(Exercise data)

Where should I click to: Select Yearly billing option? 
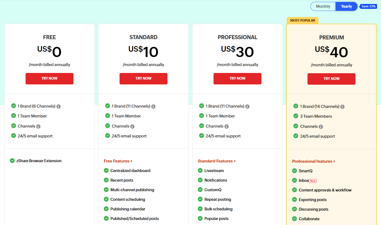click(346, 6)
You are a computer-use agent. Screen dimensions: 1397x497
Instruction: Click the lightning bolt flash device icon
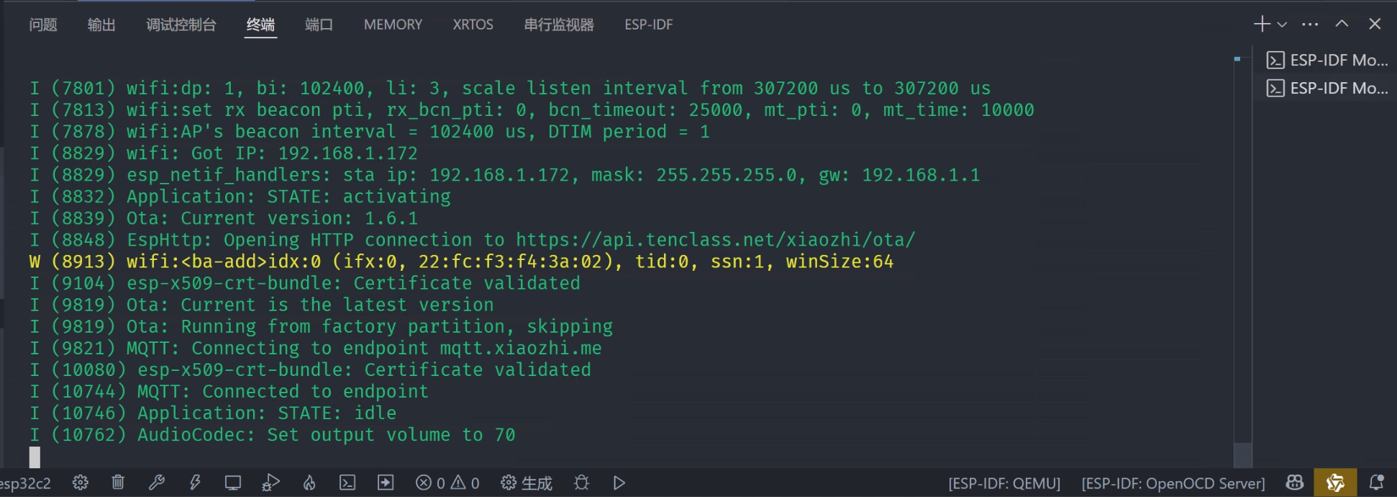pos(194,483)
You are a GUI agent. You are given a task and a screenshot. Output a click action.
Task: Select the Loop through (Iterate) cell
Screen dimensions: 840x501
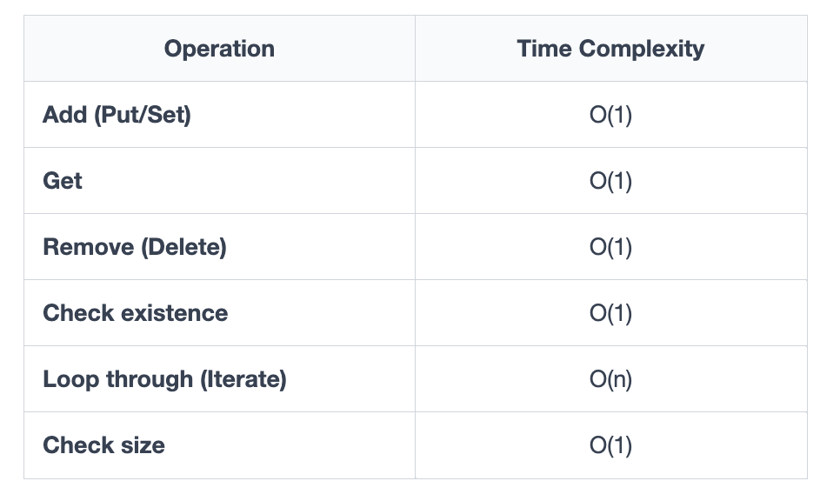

(End Exercise data)

Required work: Every line in the data that holds the string "dimensions" should be copied.

Final answer:
You are a computer-use agent. Screen dimensions: 1397x497
Screen dimensions: 840x501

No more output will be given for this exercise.